Em um momento de desespero, Clara lembrou-se das palavras de seu avô sobre a maldição. Ela sabia que havia apenas uma maneira de quebrar o ciclo: renunciar à herança. Com as sombras apertando seu corpo frágil, ela gritou: “Eu escolho libertar minha família! Que a fortuna dos Aimos seja esquecida para sempre!”
As palavras ecoaram, e o armazém começou a desmoronar ao seu redor. As paredes estremeceram, e as sombras soltaram gritos agudos enquanto se dissipavam no ar. No centro da tempestade de poeira e escuridão, o espírito do escravo sorriu, finalmente libertado. Mas Clara não estava a salvo. Quando a última sombra se foi, a luz que preenchia o armazém se apagou, e ela desapareceu junto com o mal que assombrava sua linhagem.
Na manhã seguinte, a mansão Aimos estava vazia. Os vizinhos encontraram a propriedade envolta em uma névoa densa, e aqueles que ousaram entrar juraram ter visto o rosto de Clara nas janelas, com olhos negros como a noite, observando-os. O nome Aimos, uma vez temido e respeitado, desapareceu das conversas, mas as lendas nunca morreram.

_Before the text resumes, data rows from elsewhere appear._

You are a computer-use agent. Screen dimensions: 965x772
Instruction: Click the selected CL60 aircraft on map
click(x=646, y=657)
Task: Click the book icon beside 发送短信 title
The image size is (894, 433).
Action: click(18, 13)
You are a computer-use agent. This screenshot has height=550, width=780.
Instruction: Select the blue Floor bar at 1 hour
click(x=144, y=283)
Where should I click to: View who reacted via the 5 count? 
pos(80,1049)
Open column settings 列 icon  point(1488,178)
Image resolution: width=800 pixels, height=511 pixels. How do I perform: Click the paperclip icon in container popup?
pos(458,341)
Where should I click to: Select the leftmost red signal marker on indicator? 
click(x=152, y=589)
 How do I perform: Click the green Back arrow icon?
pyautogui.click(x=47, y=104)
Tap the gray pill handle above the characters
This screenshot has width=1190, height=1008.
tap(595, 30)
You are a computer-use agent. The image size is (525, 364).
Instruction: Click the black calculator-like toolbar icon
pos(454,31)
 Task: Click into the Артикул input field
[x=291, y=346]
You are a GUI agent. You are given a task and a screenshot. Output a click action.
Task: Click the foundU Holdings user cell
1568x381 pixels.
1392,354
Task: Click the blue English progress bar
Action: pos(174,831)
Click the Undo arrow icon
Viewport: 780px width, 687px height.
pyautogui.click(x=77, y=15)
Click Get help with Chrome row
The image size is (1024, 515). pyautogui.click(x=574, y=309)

Dizem que, nas noites mais escuras, uma figura infantil caminha entre os antigos cafeeiros, com risos suaves e olhos vazios, carregando o peso de uma herança que deveria ter sido esquecida. Os poucos que a viram juram que ela não é mais uma criança, mas uma sombra do passado, eternamente presa entre a vida e a morte, como uma advertência para aqueles que ousam se esquecer dos pecados de seus ancestrais.